● **The task**:
Return, unchanged, every line of the records below, starting at the line that contains "Where should I" and running down through the line that contains "Select the Rotate tool", with both of those lines included.

● **Records for the exercise**:
^^^^^^^^
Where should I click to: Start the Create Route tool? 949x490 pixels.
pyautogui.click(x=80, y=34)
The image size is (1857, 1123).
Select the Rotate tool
^^^^^^^^
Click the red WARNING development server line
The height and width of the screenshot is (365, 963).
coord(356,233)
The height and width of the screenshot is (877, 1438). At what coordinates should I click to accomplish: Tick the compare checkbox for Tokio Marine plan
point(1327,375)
^^^^^^^^
● **Task response**:
Where should I click to: Start the Create Route tool? 949x490 pixels.
pyautogui.click(x=80, y=34)
The image size is (1857, 1123).
Select the Rotate tool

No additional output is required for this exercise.